PyData Boston 2025

Processing large JSON files without running out of memory
2025-12-10 , Abigail Adams

If you need to process a large JSON file in Python, it’s very easy to run out of memory while loading the data, leading to a super-slow run time or out-of-memory crashes. In this talk you'll learn:

  • How to measure memory usage.
  • Why loading JSON takes a lot of memory.
  • Four different ways to reduce memory usage when loading large JSON files.

If you need to process a large JSON file in Python, it’s very easy to run out of memory while loading the data, leading to a super-slow run time or out-of-memory crashes. If you're running in the cloud, you can get a machine with more memory, but that means higher costs. How can you process these large files?

In this talk you'll learn:

  • How to measure memory usage.
  • Some of the reasons why loading JSON uses so much memory.

Then, you'll learn some of the solutions for this problem:

  • Using a more efficient in-memory representation.
  • Only loading the subset of the data you need.
  • Streaming parsing, which can parse arbitrarily-large files with a fixed amount of memory.
  • Using a different file format, like JSON Lines.

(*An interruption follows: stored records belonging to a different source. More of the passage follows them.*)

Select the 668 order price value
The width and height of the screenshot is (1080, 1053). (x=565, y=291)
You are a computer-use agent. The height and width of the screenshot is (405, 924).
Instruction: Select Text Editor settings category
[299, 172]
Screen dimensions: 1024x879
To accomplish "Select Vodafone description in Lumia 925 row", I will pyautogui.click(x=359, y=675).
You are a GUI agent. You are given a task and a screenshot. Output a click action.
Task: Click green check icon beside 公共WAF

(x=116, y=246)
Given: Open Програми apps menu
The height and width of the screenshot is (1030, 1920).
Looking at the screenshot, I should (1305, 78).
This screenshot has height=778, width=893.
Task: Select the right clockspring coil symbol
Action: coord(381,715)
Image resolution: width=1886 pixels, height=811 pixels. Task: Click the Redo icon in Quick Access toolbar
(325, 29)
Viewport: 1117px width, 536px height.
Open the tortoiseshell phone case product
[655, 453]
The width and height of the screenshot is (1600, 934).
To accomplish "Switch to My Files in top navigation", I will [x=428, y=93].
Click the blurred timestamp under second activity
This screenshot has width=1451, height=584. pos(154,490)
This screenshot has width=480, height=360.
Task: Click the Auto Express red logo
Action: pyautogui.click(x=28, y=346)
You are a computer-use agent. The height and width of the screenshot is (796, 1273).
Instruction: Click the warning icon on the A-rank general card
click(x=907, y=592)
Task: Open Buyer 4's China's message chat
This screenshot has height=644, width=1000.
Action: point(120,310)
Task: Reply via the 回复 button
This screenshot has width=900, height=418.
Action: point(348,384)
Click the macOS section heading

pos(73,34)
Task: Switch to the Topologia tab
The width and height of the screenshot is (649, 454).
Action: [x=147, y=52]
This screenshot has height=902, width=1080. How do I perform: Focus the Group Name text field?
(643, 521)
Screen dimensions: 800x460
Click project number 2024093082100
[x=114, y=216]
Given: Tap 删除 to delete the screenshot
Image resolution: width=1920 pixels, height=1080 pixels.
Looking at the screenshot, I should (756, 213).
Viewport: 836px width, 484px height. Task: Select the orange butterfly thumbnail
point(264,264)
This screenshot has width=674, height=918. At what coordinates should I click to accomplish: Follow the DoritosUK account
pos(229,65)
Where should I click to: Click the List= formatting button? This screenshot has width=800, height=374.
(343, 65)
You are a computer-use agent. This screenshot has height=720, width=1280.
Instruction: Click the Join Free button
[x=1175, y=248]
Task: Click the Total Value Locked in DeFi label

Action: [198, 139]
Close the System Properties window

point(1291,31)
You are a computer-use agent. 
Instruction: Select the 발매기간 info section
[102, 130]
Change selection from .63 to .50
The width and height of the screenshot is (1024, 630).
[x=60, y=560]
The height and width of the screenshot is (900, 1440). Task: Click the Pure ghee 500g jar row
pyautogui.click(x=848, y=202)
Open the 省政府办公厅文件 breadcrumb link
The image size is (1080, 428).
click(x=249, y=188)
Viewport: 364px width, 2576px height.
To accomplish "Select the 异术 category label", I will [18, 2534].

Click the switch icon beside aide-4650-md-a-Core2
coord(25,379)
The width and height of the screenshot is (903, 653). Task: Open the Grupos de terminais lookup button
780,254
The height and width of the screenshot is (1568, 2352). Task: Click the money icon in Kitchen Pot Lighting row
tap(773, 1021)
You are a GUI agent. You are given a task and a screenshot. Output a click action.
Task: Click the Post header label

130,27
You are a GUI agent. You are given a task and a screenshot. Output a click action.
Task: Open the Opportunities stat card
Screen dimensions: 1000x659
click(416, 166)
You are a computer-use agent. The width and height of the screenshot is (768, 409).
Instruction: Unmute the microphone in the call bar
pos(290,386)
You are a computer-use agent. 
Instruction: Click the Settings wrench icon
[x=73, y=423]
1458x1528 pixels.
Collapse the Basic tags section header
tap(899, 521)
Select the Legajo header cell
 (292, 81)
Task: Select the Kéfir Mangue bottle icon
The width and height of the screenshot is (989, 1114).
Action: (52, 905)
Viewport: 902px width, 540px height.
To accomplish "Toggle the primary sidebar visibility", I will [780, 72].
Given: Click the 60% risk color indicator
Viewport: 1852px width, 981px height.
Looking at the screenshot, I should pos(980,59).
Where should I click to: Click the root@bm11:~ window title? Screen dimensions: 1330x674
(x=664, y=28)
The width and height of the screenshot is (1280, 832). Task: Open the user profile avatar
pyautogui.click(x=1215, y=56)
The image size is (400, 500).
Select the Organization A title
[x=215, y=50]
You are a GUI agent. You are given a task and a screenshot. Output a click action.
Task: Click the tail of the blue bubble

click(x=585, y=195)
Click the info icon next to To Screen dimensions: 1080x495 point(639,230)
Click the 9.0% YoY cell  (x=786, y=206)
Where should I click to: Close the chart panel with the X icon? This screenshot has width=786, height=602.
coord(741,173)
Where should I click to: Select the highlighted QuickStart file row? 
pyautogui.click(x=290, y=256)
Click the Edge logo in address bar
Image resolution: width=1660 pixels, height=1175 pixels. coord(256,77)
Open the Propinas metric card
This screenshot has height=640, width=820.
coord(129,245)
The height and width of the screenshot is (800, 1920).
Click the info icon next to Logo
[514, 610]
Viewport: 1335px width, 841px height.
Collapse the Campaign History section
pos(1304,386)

Along the way, we'll also measure the runtime speed of these solutions and the various libraries we'll be using.


Prior Knowledge Expected: No previous knowledge expected

Itamar Turner-Trauring is a consultant, and writes about Python performance at https://pythonspeed.com/. He helps companies maintain open source software and speed up their data processing code.

In his spare time he is a volunteer with Cambridge Bicycle Safety, and writes about Cambridge local politics at Let's Change Cambridge.